極値だけでなく,任意の接点でも扱えます。

任意の接点から接線を引く。引いた接線の傾きと同じになる他の接点を見つけ,接線を引く。変曲点からも同じ傾きの直線を引く。すると,この場合も,合同な平行四辺形で埋め込まれ,接点の中点が,変曲点となる。

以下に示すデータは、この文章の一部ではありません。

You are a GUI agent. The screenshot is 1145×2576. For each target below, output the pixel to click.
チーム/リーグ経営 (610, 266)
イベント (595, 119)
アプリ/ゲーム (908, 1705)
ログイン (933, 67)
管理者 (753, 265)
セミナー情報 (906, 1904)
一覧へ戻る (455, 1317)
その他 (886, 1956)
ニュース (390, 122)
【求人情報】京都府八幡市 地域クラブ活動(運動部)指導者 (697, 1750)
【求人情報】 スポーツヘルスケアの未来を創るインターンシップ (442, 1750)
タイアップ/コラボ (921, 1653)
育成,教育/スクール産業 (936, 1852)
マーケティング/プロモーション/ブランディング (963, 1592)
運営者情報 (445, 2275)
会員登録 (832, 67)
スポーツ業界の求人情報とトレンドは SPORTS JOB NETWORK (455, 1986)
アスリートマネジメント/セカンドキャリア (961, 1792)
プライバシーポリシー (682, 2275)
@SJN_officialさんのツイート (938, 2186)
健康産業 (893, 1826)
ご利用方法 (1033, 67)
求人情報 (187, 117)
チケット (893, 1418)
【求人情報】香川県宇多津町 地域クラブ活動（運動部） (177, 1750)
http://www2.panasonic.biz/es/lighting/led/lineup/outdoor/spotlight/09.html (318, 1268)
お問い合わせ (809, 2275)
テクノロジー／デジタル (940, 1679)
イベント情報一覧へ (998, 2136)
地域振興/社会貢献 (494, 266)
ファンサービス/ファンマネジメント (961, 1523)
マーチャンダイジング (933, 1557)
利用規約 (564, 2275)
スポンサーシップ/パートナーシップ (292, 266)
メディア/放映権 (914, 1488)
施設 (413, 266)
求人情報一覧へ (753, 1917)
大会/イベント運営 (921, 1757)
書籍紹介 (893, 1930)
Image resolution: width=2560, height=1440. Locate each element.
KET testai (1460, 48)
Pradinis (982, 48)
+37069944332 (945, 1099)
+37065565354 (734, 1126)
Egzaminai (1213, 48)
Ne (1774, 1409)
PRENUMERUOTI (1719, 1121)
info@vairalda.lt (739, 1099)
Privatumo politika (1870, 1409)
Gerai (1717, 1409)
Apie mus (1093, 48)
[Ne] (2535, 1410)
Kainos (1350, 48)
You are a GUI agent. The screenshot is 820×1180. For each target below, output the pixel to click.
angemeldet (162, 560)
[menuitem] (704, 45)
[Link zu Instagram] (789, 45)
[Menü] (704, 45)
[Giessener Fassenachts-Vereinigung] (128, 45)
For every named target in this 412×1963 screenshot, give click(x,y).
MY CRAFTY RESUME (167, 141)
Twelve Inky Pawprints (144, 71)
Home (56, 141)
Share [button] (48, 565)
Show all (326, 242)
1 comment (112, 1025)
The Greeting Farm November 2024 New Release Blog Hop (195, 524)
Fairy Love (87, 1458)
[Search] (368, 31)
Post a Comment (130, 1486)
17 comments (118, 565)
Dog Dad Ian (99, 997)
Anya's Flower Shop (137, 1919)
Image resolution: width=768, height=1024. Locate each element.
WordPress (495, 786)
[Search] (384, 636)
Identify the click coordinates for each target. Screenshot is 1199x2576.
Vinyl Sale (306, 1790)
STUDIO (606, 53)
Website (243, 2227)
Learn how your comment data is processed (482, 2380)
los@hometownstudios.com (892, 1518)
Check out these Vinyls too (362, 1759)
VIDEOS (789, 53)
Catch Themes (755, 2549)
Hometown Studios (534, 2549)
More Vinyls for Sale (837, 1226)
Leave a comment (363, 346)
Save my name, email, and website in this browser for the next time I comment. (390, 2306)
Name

接点と変曲点について証明させた問題が,次の問題です。紹介しておきます。


TITLE:極値と変曲点の幾何学

出典:2016年度 北海道大学 過去問 範囲:微分

.pdfのURL:https://drive.google.com/open?id=1Wyqs1zCun8nfrnyMtncnTKxlOf6OX-rB

<検索用コード>

a,b,cを実数とし,f(x)=x^3+ax^2+bx+cとおく。曲線C:y=f(x)上に異なる2点P(s,f(s)),Q(t,f(t))がある。
(1)PにおけるCの接線の方程式を求めよ。
(2)PにおけるCの接線とQにおけるCの接線が平行になるための条件をs,t,aの関係式として求めよ。
(3)(2)の条件のもとで,線分PQの中点がC上にあることを示せ。

【解答例】
(1)
f^' (x)=3x^2+2ax+bより,f^' (s)=3s^2+2as+b
したがって,接線の方程式は,y=f^' (s)(x-s)+f(s) だから,y=(3s^2+2as+b)(x-s)+s^3+as^2+bs+c
整理して,y=(3s^2+2as+b)x-2s^3-as^2+c

(2)
f^' (t)=3t^2+2at+b 接線が平行になるとき,傾きが同じになるから,f^' (s)=f^' (t)
3s^2+2as+b=3t^2+2at+b 整理して,
3(s^2-t^2 )+2a(s-t)=0
(s-t)(3s+3t+2a)=0
s≠t だから,3s+3t+2a=0

(3)
(2)において, s+t=-2/3 a (a=-3/2 (s+t))
f((s+t)/2)=(f(s)+f(t))/2 を示す。
f((s+t)/2)=((s+t)/2)^3+a((s+t)/2)^2+b((s+t)/2)+c
=(-1/3 a)^3+(-1/3 a)^2+b(-1/3 a)+c
=2/27 a^3-1/3 ab+c⋯①
(f(s)+f(t))/2=1/2 (s^3+as^2+bs+c+t^3+at^2+bt+c)
=1/2 (s^3+t^3+a(s^2+t^2 )+b(s+t)+2c)
ここで,
s^3+t^3+a(s^2+t^2 )=s^3+t^3-3/2 (s+t)(s^2+t^2 )
=(s+t)^3-3st(s+t)-3/2 (s+t)(s^2+t^2 )
=(s+t)((s+t)^2-3st-3/2 (s^2+t^2 ))
=(s+t)(-1/2 s^2-st-1/2 t^2 )=-1/2 (s+t)^3=4/27 a^3
b(s+t)+2c=-2/3 ab+2cなので,

(f(s)+f(t))/2
=1/2 (4/27 a^3-2/3 ab+2c)=2/27 a^3-1/3 ab+c⋯②
①,②よりf((s+t)/2)=(f(s)+f(t))/2 だから,
(2)の条件のもとで,線分PQの中点はC上にある。